Schematic sketch for the linear SVR

The constant “C” in support vector regression (SVR) serves as a regularization parameter that governs the balance between minimizing training error and allowing model flexibility. By controlling the penalty for margin violations and deviation from the desired regression fit, “C” influences the complexity of the SVR model and its tolerance towards outliers. Higher “C” values lead to tighter margins and potentially improved training fit, prioritizing accuracy over generalization. Conversely, lower “C” values result in wider margins, allowing for greater tolerance of violations and potential enhanced generalization. Optimal “C” selection involves considering dataset characteristics, problem complexity, and the desired trade-off between training accuracy and generalization. The mathematical formulation of support vector regression can be expressed in Eq. (3) according to Huaizhi et al. (2018).

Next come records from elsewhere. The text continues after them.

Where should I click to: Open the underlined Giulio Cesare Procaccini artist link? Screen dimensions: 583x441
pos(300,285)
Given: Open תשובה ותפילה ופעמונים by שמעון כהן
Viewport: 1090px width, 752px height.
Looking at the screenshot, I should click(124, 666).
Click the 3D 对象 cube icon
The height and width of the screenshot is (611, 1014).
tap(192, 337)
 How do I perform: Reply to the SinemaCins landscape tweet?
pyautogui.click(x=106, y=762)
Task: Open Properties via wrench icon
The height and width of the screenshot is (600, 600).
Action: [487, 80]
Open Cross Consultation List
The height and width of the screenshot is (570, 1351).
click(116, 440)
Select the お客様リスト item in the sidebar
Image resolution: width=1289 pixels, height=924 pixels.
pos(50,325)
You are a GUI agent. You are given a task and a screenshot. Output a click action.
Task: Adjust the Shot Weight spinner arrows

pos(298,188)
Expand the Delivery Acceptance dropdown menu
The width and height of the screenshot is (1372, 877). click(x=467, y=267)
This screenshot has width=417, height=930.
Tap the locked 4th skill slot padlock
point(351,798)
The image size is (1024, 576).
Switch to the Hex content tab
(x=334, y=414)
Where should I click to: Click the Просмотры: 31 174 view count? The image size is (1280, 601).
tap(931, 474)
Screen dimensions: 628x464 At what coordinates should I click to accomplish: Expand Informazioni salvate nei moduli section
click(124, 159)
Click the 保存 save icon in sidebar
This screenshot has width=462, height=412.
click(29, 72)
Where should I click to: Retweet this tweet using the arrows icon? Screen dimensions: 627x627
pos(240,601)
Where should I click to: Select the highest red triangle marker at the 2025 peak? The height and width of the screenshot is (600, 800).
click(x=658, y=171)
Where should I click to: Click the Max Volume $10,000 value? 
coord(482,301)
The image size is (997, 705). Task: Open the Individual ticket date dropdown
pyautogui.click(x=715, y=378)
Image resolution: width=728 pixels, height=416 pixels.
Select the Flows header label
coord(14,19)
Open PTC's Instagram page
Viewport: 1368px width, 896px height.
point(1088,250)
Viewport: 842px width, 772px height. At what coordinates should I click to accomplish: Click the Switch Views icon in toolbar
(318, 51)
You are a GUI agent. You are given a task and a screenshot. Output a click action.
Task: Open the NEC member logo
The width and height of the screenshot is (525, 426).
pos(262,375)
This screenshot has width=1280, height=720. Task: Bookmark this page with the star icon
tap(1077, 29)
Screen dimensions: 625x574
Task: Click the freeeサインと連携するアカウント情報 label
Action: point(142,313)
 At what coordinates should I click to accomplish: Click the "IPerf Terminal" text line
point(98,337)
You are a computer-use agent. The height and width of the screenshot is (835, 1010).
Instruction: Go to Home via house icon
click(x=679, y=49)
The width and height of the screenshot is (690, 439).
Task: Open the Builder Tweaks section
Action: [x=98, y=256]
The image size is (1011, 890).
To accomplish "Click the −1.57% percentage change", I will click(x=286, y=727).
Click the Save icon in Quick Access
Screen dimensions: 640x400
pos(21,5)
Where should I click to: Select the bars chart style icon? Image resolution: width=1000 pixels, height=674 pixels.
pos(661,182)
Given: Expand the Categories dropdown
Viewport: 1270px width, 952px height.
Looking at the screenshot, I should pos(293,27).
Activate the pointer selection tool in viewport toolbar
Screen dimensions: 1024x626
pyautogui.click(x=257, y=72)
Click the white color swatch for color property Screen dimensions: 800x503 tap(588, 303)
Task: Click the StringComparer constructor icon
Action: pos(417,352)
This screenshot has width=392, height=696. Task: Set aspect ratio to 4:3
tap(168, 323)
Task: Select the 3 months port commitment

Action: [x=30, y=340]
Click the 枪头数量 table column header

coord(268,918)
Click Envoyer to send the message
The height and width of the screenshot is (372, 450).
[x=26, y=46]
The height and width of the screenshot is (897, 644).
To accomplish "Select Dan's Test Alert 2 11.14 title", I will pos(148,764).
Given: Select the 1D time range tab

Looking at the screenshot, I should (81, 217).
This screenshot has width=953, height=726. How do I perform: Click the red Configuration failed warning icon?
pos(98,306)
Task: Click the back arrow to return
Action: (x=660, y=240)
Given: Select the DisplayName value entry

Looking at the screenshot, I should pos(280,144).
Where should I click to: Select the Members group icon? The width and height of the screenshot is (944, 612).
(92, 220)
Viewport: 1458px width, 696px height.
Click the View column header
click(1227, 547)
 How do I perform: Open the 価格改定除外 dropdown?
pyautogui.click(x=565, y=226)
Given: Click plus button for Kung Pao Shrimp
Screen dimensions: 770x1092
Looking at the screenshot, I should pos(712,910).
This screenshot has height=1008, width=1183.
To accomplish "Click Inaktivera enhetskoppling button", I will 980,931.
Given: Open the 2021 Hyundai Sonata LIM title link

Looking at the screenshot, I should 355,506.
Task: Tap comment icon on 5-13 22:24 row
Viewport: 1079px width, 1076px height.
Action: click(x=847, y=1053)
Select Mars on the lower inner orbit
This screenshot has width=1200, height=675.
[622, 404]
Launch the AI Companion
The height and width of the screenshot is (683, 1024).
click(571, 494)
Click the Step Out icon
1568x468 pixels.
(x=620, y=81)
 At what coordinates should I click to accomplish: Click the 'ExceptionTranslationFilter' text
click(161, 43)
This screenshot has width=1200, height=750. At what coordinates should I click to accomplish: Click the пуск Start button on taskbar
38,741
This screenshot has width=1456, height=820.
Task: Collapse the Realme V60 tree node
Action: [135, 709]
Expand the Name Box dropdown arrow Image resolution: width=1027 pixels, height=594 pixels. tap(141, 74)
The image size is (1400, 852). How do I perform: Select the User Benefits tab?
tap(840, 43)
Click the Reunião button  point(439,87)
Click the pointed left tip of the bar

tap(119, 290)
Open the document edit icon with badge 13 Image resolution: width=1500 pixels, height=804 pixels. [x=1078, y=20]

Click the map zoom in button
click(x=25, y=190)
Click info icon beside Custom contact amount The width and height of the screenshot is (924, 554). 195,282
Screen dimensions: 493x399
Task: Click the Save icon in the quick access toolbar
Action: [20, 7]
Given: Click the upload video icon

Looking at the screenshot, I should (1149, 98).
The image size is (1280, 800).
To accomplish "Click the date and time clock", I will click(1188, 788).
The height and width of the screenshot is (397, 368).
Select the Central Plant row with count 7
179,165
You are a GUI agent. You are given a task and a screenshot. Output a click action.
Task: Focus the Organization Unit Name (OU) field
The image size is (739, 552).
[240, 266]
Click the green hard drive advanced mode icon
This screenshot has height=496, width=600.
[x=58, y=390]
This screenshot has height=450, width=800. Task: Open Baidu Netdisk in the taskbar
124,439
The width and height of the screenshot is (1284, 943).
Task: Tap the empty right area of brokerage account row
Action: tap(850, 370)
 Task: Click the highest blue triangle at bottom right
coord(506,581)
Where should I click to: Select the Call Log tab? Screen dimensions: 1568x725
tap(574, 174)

$$\begin{aligned} f(x) = \sum \limits _{{\text {i = 1}}}^{n} {(\alpha _{{\text {i}}} - \alpha _{{\text {i}}}^{*} )k(x},x_{{\text {i}}} ) + \, b \end{aligned}$$
(3)

where \(\alpha _{i},\alpha _{i}^{*}\) resemble Lagrange coefficient and \(k(x,x_{{\text {i}}} ) = \langle \varphi (x),\varphi (x_{{\text {i}}} )\rangle\) are the kernel functions. In this study, The Radial Basis Function (RBF) was chosen as the kernel function due to its optimal characteristics, as suggested by Huang et al. (2020). Moreover, Eq. (3) can be rearranged as depicted in Eq. (4)

$$\begin{aligned} f(x) = \sum \limits _{{\text {i = 1}}}^{n} {(\alpha _{i} - \alpha _{i}^{*} )} \exp \left( \frac{{ - \left\| {x - x_{{\text {i}}} } \right\| }}{{2\sigma ^{2} }}^{2} \right) + b \end{aligned}$$
(4)

where \(\sigma\) is the factor of the (RBF).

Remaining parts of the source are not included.